NISAR (NASA-ISRO Synthetic Aperture Radar) es el primer satélite radar de doble frecuencia del mundo, equipado con dos sistemas SAR: uno en banda L desarrollado por la NASA y otro en banda S diseñado por la ISRO. Esta sinergia tecnológica permite a NISAR obtener datos de altísima resolución sobre la dinámica de la superficie terrestre, los movimientos del suelo, cambios en ecosistemas y el deshielo de glaciares, incluso a través de la vegetación densa o en días nublados. La banda L del radar, en particular, es capaz de penetrar profundamente en el follaje y la cobertura nubosa, proporcionando imágenes detalladas de la topografía y los procesos geológicos subyacentes.
La importancia de esta misión reside en su capacidad para monitorizar fenómenos naturales de gran impacto, como terremotos, erupciones volcánicas, subsidencia del terreno y desplazamientos de placas tectónicas, así como para ofrecer información clave sobre la evolución de los ecosistemas y la gestión de recursos hídricos. En el caso del Monte Rainier, el análisis constante de su actividad y de los movimientos de sus glaciares permite establecer alertas tempranas ante posibles desastres naturales, protegiendo así a las comunidades del entorno.

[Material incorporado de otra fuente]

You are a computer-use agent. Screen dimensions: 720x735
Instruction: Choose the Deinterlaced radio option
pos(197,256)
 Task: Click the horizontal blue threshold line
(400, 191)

La imagen capturada el pasado 10 de noviembre no solo evidencia el poder de observación de NISAR bajo condiciones meteorológicas adversas, sino que también representa un logro significativo en la cooperación internacional en ciencia espacial. El satélite fue lanzado en 2024 y está previsto que opere durante al menos tres años, recopilando un volumen de datos sin precedentes que será de acceso abierto para científicos de todo el mundo. Este flujo de información es fundamental para avanzar en el conocimiento de la dinámica terrestre y para mejorar los modelos predictivos de desastres naturales, algo especialmente relevante en un contexto de cambio climático global.

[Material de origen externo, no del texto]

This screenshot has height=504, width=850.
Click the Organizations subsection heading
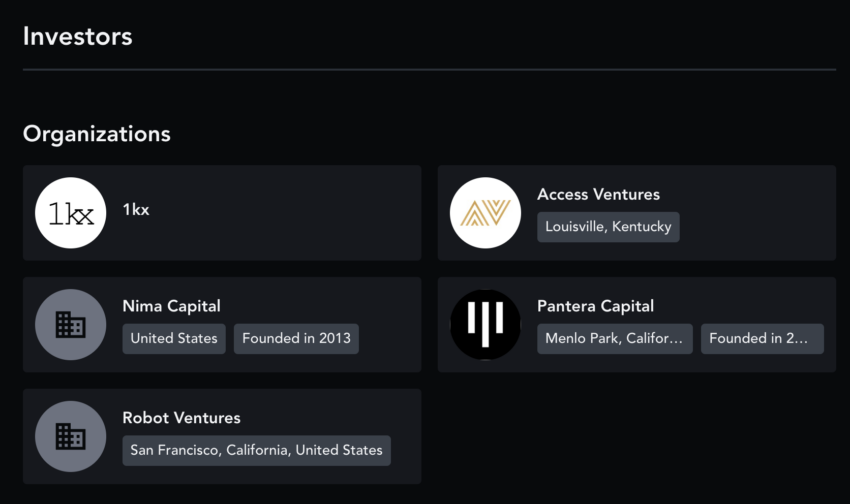point(96,134)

La misión NISAR se enmarca en un momento de intensa actividad por parte de las principales agencias y empresas espaciales. Mientras SpaceX continúa perfeccionando sus lanzamientos reutilizables y Blue Origin acelera el desarrollo de su cohete New Glenn, iniciativas como la de PLD Space en España o la de la empresa Virgin Galactic en vuelos suborbitales, demuestran el auge del sector privado en la exploración y observación espacial. En paralelo, el descubrimiento de nuevos exoplanetas y el despliegue de telescopios espaciales avanzados siguen ampliando nuestro horizonte de conocimiento sobre el universo.
Sin embargo, la observación de la Tierra desde el espacio sigue siendo una prioridad estratégica tanto para agencias públicas como para empresas privadas. La capacidad de NISAR para generar series temporales de imágenes con alta frecuencia y resolución permitirá, por ejemplo, analizar la evolución del uso del suelo, la deforestación, el retroceso de glaciares o el impacto de los incendios forestales. En regiones montañosas y con climatología adversa como el Pacífico Noroeste, este tipo de satélites representa un salto cualitativo respecto a los sistemas ópticos convencionales.
Así, la imagen del Monte Rainier obtenida por NISAR constituye mucho más que una simple fotografía: es el reflejo de los avances tecnológicos y de la colaboración internacional en la vigilancia y protección del planeta. Su capacidad para “ver” a través de las nubes y la vegetación convierte a este satélite en una herramienta indispensable para la ciencia del siglo XXI y para la gestión sostenible de los recursos naturales.
Con cada nueva imagen, NISAR reafirma su papel como centinela de la Tierra, facilitando datos críticos para la investigación y la toma de decisiones ante los retos ambientales que enfrenta la humanidad.